━━━━━ EXERCISE DATA

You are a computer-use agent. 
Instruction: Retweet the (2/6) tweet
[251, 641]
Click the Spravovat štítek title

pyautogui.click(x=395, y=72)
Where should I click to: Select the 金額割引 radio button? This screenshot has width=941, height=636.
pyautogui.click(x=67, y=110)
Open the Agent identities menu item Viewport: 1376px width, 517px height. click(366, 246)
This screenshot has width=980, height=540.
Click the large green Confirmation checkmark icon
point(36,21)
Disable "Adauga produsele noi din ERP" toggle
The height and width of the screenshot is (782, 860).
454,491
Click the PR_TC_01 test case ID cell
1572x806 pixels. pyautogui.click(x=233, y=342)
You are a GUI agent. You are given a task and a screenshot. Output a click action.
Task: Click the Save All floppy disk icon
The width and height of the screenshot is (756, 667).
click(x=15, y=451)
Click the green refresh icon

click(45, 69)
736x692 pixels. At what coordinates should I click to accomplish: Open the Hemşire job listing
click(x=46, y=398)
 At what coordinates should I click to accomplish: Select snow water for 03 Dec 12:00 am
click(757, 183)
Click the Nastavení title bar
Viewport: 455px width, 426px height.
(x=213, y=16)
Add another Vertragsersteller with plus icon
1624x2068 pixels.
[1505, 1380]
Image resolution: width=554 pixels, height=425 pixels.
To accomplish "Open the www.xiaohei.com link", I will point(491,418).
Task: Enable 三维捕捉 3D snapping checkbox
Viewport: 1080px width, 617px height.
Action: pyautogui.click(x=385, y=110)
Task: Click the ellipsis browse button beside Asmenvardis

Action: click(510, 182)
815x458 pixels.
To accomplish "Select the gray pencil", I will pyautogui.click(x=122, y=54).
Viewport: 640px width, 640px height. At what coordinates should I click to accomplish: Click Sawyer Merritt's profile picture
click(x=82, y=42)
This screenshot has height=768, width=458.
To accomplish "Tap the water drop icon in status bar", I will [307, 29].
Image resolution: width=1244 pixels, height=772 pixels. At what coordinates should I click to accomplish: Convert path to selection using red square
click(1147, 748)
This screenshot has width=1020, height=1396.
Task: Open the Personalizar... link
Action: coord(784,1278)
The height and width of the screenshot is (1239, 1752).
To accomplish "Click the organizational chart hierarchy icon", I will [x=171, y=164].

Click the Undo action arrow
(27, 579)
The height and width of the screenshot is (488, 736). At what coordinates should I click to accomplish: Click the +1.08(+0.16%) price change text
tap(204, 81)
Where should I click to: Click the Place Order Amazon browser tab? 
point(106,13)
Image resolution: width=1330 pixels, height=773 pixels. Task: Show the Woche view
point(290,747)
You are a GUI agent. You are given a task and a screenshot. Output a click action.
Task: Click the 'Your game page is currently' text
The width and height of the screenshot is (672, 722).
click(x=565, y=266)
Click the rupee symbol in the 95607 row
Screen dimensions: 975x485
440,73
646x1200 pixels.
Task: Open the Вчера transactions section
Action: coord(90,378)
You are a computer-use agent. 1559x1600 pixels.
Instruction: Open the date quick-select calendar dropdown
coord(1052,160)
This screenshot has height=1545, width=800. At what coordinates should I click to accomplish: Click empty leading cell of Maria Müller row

━━━━━━━━━━

* EXERCISE DESCRIPTION
Wherever the string "will" occurs in the data, copy the line that holds it.

* EXPECTED ANSWER
To accomplish "Open the www.xiaohei.com link", I will point(491,418).
To accomplish "Select the gray pencil", I will pyautogui.click(x=122, y=54).
To accomplish "Tap the water drop icon in status bar", I will [307, 29].
To accomplish "Click the organizational chart hierarchy icon", I will [x=171, y=164].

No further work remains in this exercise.